The males wait on the surface of saltwater pools that contain larvae of their species. Once a larva pupates it will float to the surface. The male will then grab the pupae using its front legs with claws that are modified to be extremely long. The males can detect the pupae by eyesight and possibly vibrations caused by the pupae reaching the surface. When the male is in contact with a pupa, it submerges its head underwater, which is covered in hydrophobic hairs to protect it. The male then bends its abdomen to the pupa and inserts its terminalia into a groove in the pupae. Once the terminalia is locked into place with the groove, the male lets go of its front legs. Around ten to twenty minutes later, the pupa begins to emerge into an adult. The male will slot its abdomen into the pupal case to assist with emergence, which takes up to five minutes. If the emerging mosquito is female, then the male will come into contact with its terminalia and transfer spermatozoa, often before it has even left its pupal case. If the adult emerging from the pupa is male, then it will disengage and attempt to find another pupa, often within a few seconds of capture. It is very rare for these mosquitoes to emerge without the assistance of males, although it is possible.

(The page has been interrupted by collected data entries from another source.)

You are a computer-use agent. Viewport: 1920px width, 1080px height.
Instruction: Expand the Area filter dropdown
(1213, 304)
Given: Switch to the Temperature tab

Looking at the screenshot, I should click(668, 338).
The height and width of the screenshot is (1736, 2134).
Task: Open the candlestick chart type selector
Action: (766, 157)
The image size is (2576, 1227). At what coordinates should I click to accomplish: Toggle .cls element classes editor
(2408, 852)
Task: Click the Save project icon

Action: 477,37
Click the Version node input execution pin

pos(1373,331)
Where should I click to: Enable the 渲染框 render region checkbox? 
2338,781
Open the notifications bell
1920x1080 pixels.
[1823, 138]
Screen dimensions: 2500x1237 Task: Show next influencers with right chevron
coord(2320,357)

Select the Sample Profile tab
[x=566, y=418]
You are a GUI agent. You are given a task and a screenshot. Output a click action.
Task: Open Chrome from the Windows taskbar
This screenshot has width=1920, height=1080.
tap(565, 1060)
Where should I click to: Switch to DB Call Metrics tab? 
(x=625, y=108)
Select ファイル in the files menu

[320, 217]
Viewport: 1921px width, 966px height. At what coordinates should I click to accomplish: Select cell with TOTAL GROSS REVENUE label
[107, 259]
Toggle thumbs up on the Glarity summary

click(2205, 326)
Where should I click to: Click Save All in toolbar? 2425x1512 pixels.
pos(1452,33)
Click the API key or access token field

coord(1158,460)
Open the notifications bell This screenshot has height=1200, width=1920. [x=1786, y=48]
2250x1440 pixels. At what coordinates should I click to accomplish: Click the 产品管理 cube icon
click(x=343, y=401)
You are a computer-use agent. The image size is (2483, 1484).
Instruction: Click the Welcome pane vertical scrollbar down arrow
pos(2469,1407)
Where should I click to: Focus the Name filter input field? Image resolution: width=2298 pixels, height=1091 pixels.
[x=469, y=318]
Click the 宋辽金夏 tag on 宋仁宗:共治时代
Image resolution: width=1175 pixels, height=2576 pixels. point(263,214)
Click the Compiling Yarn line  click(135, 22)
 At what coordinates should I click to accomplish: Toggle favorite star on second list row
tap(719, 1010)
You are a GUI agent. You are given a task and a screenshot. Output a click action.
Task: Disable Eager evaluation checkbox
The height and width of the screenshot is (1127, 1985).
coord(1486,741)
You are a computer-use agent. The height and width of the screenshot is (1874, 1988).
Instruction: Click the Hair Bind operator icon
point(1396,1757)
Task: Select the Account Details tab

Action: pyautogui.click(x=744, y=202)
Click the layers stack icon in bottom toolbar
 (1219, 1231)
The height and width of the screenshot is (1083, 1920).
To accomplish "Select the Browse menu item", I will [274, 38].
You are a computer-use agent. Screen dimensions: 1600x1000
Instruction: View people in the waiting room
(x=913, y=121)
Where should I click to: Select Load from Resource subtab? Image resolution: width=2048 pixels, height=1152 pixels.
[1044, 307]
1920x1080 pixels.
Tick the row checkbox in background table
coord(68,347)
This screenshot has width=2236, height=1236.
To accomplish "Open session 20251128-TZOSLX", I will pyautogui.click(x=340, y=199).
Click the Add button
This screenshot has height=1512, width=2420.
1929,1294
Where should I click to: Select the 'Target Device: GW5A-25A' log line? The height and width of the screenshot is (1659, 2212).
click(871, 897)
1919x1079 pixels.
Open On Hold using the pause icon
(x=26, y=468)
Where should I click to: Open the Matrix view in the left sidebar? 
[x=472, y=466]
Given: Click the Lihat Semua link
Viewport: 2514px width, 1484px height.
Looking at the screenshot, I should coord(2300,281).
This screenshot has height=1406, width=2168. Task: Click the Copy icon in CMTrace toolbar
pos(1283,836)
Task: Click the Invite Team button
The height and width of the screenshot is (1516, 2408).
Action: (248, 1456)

One potential cause for this mating system is that the females apparently only need to mate once, whilst males will mate many times. Because of this, there is strong competition among males for mating. The selective pressure from this competition may have caused the evolution of the early mating system in this species. There is evidence that larger males tend to be able to mate with more females than smaller males do, which suggests that mating for this species is non-random. This pupal mating system is extremely rare, but the mosquito Deinocerites cancer has a similar system.

== Parasites ==
The larvae can be infected by Coelomomyces psorophorae, a parasitic fungus that completes an earlier part of its life cycle inside small aquatic crustaceans called copepods before infecting mosquito larvae. It was first discovered infecting Opifex fuscus larvae in Otago. The fungus also infects Aedes australis, which co-occurs with O. fuscus in some parts of New Zealand. The fungus is far more effective at infecting the former. In O. fuscus, the natural infection rates have been found to be as high as 47.3%.

== Disease transmission ==
Opifex fuscus has not been recorded transmitting diseases in the wild. However, in laboratory conditions it has successfully acted as a host of the Whataroa virus, New Zealand's only mosquito-borne virus. In another study, it was found that O. fuscus could act as a disease vector for some other alphaviruses.